=== EXERCISE BRIEF ===
Search the records for the word "tree" and report each line that has it.

=== SOURCE MATERIAL ===
-----

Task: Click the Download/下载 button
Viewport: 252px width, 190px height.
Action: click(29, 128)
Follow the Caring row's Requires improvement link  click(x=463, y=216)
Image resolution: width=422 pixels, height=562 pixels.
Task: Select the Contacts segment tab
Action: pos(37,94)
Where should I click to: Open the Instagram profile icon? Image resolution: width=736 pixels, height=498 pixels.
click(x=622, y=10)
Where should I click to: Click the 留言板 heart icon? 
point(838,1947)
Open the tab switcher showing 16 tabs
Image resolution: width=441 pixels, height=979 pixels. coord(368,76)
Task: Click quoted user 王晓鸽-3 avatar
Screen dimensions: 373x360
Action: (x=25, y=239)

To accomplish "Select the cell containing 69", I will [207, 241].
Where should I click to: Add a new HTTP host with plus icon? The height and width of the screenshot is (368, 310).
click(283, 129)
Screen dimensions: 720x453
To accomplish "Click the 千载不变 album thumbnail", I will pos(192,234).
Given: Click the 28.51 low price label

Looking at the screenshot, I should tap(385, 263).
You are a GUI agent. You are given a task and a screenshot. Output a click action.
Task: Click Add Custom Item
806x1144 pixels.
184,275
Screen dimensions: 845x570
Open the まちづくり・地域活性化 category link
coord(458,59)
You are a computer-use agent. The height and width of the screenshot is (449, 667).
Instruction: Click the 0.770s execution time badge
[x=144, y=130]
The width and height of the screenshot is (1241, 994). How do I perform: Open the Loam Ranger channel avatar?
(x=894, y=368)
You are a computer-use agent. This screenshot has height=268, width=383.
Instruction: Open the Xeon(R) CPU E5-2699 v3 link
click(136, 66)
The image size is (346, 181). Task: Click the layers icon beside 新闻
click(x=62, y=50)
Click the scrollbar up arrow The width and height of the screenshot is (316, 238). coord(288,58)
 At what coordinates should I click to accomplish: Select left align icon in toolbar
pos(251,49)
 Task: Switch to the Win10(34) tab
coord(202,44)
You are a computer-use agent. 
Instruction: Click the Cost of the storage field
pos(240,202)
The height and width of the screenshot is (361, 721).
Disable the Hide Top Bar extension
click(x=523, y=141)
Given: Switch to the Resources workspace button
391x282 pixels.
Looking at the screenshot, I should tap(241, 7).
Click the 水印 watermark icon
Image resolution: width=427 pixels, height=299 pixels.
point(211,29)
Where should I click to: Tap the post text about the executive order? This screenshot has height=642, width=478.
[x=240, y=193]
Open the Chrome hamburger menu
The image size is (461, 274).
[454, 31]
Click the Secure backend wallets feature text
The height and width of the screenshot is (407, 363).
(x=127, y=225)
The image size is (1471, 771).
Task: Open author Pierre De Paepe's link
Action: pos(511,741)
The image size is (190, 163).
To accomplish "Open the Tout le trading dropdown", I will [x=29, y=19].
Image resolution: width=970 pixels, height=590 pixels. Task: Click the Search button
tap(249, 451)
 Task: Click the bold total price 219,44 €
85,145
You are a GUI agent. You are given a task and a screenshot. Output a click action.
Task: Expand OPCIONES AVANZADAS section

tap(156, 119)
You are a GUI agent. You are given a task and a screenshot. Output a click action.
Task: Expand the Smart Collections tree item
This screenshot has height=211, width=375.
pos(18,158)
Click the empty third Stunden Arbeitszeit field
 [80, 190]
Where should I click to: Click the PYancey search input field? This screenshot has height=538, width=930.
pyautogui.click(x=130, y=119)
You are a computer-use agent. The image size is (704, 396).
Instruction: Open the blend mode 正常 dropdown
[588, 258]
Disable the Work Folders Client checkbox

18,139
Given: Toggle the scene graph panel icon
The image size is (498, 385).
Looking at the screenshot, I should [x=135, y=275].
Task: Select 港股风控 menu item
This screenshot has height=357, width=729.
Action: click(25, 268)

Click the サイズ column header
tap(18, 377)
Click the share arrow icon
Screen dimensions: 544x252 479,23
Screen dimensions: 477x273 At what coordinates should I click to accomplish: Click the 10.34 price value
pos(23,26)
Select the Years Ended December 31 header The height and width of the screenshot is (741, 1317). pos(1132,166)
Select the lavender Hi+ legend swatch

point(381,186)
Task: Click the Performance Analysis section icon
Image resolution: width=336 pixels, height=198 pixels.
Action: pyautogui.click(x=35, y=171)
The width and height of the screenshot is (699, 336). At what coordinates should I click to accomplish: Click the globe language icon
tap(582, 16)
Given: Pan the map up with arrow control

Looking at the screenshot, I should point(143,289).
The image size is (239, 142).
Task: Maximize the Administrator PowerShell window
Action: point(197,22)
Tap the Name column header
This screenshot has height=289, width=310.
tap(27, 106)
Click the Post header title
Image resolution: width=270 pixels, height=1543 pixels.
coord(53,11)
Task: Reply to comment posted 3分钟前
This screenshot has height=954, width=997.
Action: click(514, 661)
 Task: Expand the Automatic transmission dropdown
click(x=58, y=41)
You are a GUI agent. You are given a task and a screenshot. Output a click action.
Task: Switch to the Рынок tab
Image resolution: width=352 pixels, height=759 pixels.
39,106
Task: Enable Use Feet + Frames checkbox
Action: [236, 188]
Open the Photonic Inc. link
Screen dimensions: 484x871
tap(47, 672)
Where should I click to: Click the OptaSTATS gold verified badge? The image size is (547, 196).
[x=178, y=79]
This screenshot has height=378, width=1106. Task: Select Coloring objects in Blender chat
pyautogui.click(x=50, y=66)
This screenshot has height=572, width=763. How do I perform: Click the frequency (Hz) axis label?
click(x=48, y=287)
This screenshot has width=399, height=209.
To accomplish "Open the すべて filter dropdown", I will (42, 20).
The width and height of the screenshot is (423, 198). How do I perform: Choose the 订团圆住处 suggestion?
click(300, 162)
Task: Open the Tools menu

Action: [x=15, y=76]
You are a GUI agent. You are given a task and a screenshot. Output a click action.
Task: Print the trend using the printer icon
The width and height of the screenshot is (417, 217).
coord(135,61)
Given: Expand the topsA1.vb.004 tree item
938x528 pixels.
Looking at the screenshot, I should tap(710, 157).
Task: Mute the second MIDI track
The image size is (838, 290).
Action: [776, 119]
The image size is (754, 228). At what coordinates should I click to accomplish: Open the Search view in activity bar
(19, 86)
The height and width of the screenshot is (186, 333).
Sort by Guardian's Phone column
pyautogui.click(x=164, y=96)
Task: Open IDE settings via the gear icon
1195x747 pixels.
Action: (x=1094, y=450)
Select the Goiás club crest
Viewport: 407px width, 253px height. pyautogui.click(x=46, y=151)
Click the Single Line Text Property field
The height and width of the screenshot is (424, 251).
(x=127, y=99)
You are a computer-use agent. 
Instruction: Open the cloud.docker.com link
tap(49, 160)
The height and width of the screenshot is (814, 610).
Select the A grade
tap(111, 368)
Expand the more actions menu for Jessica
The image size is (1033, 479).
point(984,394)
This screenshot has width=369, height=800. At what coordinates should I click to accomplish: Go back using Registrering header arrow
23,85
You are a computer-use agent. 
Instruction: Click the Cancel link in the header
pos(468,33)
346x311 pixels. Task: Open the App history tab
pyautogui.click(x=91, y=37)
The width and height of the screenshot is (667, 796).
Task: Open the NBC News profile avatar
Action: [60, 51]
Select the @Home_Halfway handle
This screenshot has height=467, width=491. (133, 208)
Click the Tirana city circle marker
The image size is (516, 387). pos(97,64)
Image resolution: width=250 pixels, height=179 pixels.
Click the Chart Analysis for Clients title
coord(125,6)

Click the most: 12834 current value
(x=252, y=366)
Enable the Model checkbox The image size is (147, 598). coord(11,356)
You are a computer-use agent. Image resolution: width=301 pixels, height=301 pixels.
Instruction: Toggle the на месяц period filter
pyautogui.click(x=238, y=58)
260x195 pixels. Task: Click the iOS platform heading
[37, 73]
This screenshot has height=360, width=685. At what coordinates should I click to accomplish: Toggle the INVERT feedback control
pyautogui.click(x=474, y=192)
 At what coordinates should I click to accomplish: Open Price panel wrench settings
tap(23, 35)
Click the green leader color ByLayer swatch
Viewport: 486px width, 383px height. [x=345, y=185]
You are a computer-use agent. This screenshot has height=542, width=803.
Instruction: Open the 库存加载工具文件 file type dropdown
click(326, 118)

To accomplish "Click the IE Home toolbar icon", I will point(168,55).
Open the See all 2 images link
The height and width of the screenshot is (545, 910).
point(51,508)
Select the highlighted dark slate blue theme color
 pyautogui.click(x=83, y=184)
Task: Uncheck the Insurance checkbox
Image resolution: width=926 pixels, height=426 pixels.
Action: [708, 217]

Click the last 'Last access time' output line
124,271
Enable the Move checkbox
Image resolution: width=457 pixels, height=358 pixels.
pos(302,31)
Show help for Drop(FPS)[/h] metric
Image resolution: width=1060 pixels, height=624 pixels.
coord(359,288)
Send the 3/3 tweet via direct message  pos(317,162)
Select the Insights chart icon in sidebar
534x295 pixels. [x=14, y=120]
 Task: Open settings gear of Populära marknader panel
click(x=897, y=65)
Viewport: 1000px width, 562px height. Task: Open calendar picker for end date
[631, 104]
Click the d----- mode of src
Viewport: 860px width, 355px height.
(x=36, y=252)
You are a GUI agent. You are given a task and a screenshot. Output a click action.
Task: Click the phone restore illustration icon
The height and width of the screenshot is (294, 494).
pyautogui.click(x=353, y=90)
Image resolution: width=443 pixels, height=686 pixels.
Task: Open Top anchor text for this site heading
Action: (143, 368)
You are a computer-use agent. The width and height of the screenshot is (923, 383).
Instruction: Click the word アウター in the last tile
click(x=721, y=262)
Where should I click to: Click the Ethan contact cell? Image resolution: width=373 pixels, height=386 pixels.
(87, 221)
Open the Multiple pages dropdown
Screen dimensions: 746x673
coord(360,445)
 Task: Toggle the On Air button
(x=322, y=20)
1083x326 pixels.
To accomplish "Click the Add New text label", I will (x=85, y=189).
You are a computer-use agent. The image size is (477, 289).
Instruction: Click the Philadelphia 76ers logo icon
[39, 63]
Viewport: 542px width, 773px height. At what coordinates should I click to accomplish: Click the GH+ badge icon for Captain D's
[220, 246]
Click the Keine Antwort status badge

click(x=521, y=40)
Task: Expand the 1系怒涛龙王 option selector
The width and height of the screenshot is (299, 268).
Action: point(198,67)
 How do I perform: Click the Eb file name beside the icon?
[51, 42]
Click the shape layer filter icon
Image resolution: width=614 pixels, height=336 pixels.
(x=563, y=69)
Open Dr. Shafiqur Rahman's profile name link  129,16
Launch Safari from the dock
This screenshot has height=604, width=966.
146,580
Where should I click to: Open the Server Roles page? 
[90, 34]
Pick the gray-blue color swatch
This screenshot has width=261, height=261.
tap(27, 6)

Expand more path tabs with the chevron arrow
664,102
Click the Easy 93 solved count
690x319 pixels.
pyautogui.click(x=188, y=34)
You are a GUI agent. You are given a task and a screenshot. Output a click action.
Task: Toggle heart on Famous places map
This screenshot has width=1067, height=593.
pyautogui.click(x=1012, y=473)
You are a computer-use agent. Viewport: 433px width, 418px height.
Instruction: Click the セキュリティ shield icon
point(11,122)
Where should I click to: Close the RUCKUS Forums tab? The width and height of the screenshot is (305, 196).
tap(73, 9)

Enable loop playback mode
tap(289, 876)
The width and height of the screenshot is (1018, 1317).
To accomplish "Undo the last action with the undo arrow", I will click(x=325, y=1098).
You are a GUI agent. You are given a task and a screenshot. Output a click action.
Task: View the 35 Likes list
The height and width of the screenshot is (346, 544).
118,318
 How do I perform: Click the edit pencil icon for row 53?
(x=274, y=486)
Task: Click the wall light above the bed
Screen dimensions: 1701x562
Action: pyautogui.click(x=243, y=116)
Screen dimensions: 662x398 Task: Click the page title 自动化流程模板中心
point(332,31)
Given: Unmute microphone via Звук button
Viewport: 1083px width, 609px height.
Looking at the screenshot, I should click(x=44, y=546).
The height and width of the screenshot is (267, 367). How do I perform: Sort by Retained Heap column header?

-----

=== RESULT FOR THIS TASK ===
Task: Expand the Smart Collections tree item
Given: Expand the topsA1.vb.004 tree item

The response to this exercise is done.